» Try it
Copy each line below holding "resolution".

» Data for this exercise
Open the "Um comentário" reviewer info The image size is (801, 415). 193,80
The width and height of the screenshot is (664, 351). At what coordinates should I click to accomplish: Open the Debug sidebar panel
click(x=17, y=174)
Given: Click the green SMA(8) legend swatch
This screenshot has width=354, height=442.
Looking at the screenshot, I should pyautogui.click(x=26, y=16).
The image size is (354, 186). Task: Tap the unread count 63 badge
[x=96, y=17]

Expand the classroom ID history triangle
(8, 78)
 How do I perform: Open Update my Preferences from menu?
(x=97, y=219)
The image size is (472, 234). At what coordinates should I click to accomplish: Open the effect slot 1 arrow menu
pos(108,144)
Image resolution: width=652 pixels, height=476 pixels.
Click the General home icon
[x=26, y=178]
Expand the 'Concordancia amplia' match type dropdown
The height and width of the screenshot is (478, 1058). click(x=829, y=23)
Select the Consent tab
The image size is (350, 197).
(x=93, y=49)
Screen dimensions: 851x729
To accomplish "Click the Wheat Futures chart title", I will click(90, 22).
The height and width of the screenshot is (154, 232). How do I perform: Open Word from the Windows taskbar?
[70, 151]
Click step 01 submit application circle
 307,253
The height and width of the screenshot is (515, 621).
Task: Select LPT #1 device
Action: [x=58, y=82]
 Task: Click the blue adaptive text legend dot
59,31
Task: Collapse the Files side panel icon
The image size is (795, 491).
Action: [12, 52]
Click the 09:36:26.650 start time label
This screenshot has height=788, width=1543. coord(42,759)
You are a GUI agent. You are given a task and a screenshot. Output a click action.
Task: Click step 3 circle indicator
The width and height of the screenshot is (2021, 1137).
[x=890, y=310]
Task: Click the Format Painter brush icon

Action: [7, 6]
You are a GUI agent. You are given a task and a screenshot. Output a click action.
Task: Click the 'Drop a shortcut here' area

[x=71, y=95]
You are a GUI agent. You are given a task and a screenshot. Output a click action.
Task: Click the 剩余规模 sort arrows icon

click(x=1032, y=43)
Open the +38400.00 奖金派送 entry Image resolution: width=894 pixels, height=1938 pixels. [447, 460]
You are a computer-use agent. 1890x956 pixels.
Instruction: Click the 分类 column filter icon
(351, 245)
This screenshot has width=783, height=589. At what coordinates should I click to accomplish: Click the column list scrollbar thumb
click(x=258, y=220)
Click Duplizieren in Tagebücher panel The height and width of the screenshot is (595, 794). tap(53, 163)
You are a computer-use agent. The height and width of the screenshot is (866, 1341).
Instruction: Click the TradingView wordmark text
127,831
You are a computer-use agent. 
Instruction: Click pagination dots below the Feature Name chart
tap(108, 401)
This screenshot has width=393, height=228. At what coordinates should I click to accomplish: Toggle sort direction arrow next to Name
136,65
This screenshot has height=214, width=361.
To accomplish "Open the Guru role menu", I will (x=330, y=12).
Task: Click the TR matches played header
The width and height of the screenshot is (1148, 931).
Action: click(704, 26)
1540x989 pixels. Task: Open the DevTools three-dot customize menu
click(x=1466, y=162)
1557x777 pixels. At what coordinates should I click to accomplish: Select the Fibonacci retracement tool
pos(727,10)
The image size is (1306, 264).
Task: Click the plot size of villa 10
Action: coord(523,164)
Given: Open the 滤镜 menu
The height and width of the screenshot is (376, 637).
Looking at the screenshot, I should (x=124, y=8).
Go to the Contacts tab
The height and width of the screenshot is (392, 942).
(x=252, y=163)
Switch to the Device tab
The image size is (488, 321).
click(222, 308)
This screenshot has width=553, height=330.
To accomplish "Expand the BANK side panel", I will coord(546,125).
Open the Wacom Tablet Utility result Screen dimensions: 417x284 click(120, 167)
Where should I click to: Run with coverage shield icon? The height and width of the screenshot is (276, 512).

» Response below
Image resolution: width=652 pixels, height=476 pixels.
Open the +38400.00 奖金派送 entry Image resolution: width=894 pixels, height=1938 pixels. [447, 460]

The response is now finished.